*** Given data ***
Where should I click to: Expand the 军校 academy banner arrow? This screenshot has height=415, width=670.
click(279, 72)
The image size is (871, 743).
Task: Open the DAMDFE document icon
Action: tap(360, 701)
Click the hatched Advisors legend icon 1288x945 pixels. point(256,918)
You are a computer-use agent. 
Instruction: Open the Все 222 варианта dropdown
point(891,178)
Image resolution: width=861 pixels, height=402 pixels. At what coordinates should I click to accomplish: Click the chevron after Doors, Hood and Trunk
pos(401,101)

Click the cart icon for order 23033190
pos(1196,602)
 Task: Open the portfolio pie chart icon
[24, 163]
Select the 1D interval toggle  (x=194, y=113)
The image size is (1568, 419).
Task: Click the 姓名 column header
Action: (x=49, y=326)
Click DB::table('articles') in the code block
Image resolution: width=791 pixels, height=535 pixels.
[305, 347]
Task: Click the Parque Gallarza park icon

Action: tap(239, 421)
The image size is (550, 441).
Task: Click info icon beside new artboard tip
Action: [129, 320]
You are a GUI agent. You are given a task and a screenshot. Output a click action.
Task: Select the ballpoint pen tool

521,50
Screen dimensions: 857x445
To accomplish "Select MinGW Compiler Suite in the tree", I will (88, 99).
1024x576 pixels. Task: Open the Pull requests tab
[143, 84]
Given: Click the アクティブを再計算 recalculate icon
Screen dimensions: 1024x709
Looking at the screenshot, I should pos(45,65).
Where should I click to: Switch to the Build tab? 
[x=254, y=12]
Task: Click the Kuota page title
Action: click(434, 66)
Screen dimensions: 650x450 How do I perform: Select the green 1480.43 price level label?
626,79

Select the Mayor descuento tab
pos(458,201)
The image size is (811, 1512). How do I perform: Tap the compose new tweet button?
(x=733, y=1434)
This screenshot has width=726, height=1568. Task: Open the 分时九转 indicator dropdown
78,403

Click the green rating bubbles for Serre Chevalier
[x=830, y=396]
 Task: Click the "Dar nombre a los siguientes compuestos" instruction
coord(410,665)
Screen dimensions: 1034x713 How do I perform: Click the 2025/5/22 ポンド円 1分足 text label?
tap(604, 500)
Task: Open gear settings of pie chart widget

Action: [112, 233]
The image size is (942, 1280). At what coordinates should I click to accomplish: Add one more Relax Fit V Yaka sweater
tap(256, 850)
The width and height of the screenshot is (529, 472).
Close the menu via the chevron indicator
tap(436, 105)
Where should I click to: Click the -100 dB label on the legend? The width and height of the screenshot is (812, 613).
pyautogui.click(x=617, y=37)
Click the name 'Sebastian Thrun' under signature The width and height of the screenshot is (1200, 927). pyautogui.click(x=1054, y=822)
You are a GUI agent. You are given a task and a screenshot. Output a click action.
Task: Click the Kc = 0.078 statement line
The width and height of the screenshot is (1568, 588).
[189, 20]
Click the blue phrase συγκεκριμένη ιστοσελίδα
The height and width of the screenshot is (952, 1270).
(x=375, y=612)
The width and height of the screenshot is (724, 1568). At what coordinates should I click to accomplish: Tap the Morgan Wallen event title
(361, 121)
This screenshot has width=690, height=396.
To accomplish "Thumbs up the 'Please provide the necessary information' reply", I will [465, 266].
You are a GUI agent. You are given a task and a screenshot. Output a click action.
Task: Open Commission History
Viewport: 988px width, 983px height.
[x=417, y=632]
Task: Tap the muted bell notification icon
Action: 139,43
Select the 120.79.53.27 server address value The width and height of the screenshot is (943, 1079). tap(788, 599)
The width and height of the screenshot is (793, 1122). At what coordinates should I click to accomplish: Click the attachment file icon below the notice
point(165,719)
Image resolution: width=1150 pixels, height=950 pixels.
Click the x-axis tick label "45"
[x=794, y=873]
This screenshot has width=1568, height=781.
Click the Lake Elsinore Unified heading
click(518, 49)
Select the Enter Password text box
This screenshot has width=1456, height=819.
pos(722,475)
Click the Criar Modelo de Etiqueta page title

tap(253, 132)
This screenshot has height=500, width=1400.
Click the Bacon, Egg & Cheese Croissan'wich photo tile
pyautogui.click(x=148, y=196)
*** End of Given data ***
**Exercise description:**
State the number of lines above that contain "will". Write nothing besides it.

**Output below:**
2